- Problem requirements: Every line below that holds the word "will" counts once; please tally them and give only the total.

_ _ _

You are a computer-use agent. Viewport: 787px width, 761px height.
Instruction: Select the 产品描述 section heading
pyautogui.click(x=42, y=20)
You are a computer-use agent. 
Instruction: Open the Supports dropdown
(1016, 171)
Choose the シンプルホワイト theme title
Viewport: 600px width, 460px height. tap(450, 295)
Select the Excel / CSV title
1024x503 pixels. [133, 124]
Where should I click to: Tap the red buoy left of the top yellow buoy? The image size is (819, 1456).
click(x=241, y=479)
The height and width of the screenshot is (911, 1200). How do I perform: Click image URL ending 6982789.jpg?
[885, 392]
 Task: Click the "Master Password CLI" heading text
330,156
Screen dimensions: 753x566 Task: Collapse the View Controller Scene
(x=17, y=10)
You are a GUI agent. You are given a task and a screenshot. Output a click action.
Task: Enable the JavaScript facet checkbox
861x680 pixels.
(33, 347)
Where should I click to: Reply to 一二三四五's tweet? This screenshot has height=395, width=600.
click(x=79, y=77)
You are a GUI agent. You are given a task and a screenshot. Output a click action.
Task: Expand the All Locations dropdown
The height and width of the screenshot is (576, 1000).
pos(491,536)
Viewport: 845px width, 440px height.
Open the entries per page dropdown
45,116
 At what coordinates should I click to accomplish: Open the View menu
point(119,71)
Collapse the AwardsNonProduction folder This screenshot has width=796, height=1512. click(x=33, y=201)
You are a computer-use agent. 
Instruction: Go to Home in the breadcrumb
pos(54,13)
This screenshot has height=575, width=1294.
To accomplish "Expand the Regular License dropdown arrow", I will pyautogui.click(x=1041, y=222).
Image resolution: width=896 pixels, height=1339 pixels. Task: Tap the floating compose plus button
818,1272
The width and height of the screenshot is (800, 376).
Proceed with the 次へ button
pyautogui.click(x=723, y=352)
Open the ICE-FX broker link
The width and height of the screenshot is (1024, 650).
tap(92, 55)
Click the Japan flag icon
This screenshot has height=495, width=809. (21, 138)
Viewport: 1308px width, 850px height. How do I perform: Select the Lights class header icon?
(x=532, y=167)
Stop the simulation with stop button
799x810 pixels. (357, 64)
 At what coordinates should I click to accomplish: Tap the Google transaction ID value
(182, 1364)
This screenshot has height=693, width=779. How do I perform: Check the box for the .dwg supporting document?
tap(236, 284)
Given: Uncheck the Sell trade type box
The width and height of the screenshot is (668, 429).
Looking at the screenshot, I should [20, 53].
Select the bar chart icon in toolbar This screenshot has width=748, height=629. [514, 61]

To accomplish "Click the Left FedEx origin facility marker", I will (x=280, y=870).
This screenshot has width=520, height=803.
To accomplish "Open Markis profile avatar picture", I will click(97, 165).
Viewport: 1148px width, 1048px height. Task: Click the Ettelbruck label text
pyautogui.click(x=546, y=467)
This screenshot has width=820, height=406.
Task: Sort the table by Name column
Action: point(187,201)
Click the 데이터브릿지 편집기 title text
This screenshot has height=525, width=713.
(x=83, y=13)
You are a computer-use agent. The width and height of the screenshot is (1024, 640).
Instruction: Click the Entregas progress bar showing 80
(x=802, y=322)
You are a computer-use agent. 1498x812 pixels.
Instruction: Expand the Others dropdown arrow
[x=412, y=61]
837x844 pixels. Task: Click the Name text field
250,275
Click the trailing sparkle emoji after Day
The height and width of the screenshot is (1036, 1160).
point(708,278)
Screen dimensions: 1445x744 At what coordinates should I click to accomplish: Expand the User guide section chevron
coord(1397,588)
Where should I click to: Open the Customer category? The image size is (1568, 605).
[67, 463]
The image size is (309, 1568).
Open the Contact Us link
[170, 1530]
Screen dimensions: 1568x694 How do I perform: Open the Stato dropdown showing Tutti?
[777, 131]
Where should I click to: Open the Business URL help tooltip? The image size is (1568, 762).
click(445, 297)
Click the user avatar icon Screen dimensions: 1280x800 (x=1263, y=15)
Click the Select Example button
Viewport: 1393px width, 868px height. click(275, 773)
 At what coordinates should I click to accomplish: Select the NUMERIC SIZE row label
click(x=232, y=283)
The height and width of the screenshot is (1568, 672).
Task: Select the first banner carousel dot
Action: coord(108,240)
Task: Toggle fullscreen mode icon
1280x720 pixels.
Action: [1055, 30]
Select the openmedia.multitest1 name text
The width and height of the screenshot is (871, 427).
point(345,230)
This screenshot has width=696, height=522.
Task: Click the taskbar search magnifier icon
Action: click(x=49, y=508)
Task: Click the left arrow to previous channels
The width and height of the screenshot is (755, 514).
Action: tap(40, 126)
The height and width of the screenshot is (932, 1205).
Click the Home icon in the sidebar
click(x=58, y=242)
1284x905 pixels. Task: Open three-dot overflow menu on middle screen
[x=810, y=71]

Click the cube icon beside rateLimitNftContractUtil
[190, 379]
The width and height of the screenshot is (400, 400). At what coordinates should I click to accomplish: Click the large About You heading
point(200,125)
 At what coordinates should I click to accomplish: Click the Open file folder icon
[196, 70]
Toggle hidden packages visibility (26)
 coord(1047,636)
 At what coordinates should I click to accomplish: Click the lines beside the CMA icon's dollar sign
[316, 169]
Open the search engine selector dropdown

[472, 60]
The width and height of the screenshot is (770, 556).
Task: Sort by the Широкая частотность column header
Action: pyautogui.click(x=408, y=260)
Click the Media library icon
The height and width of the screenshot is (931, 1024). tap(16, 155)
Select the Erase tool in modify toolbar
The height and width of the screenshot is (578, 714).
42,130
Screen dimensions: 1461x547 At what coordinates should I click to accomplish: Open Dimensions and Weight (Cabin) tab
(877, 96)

_ _ _

- Result of the task: 3